『子どもの権利条約』メモリアルイヤー、特集記事 第2弾!
暴力も罰もいらない前向きなしつけ「ポジティブ・ディシプリン」の土台には、『子どもの権利』があります。さて、子どもの権利ってなんなのでしょう。
突然ですが、想像してみて欲しいのです。
権利がない世界を。
ちょっと架空のお話で、考えてみましょう。
あなたは小さい土地ですが住む場所があり、そのお庭には木登りができ、友人との秘密基地でもあり、夏には木陰を作ってくれる大好きな木があります。
あなたの土地の周囲は、Aさんが広く使っています。Aさんは、果樹を植え、畑を作り、家畜を飼っています。Aさんはその町の議会で大いに発言しており、雇用もしているので、地域でとても顔が広いです。
ある日、Aさんが、「あなたのところの木が大きくなりすぎたので、切ってしまいたい」とチェンソーを持ってきたとしたら、あなたはどうしますか?
もしかしたらあなたは、その木が自分にとってどんなに大切かを話して、切らないように説得するかもしれませんね。

■ **抽出行一覧**

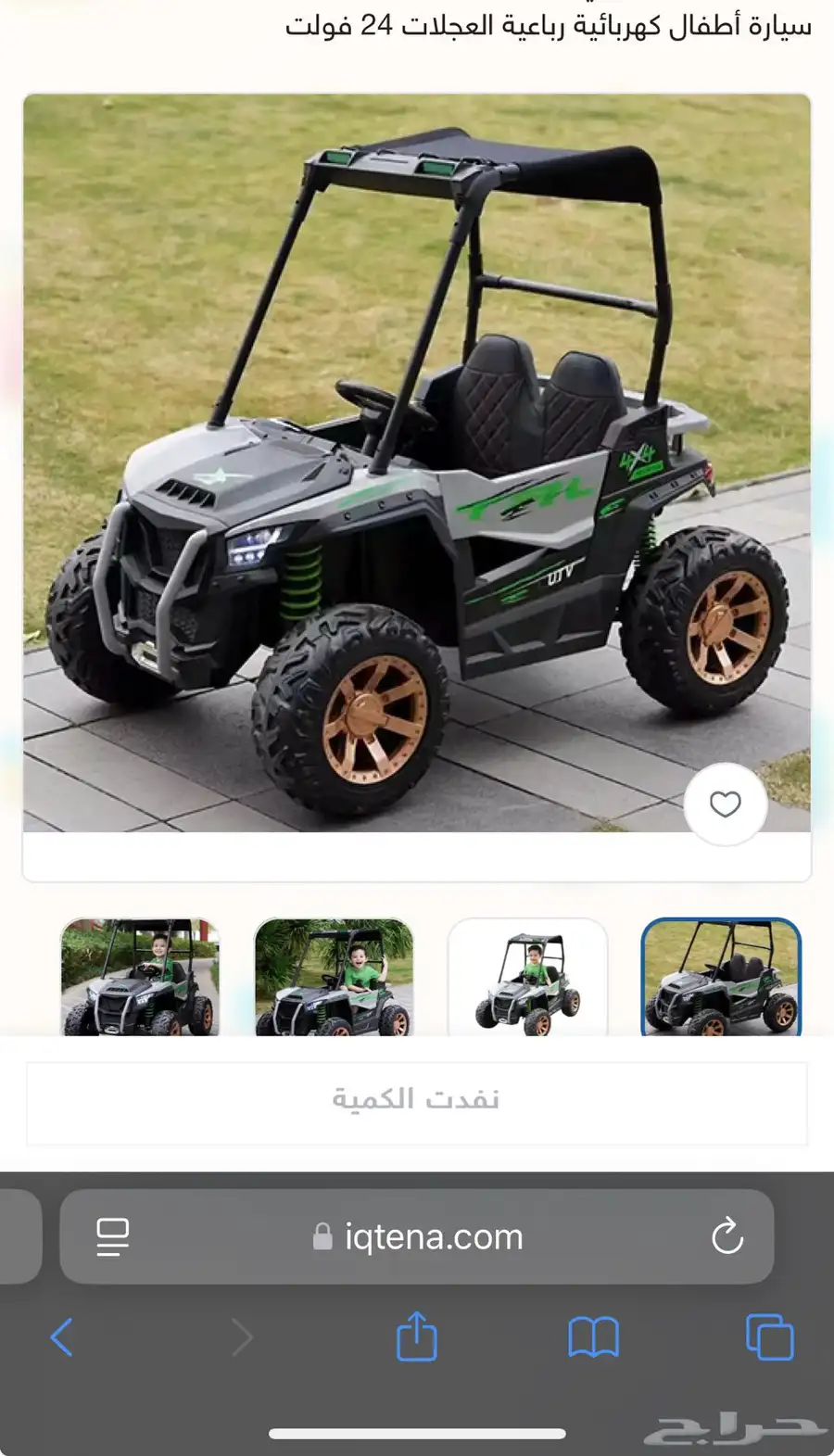Show all open tabs
The image size is (834, 1456).
coord(770,1337)
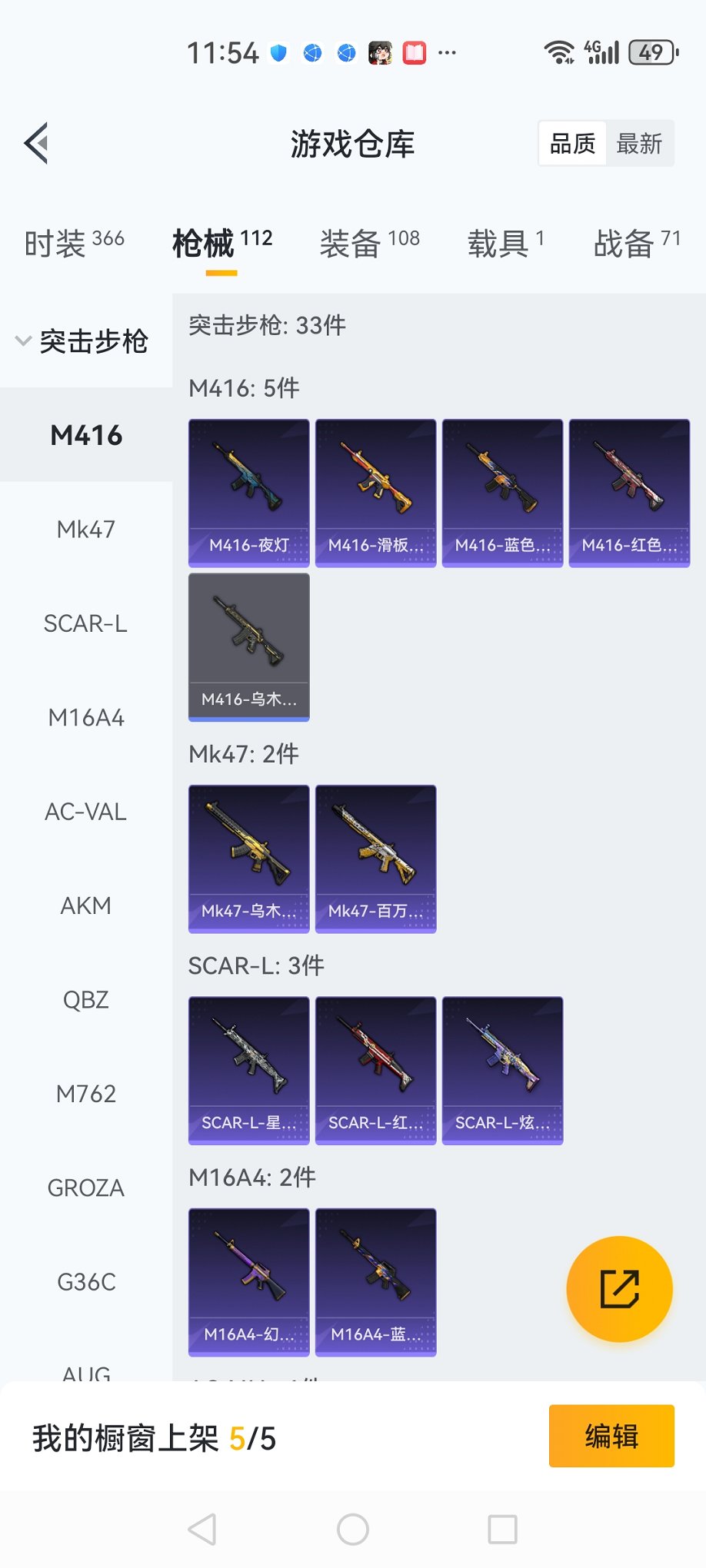Sort by 品质
Viewport: 706px width, 1568px height.
(x=572, y=144)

■ **設問**
a) 提示文の内容を二文で要約してください。
b) 次の(i)〜(iii)が提示文の内容と一致するかどうかを、それぞれ「はい」か「いいえ」で答え、判断の根拠となる提示文の語句をそのまま引用してください。
(i) 「ポジティブ・ディシプリン」の土台には子どもの権利がある。
(ii) Aさんは町の議会でほとんど発言しない。
(iii) 架空の話の中で、「あなた」の住む土地は広い。

■ **設問別解答**
a) 暴力も罰もいらない前向きなしつけ「ポジティブ・ディシプリン」の土台には子どもの権利があるとしたうえで、子どもの権利とは何かを問いかけています。その手がかりとして権利がない世界の想像を促し、自分の小さい土地に生える大好きな木を、周囲の土地を広く使い地域で顔の広いAさんがチェンソーで切ろうとする、という架空の話を示しています。

b)
(i) はい。「暴力も罰もいらない前向きなしつけ「ポジティブ・ディシプリン」の土台には、『子どもの権利』があります。」
(ii) いいえ。「Aさんはその町の議会で大いに発言しており」
(iii) いいえ。「あなたは小さい土地ですが住む場所があり」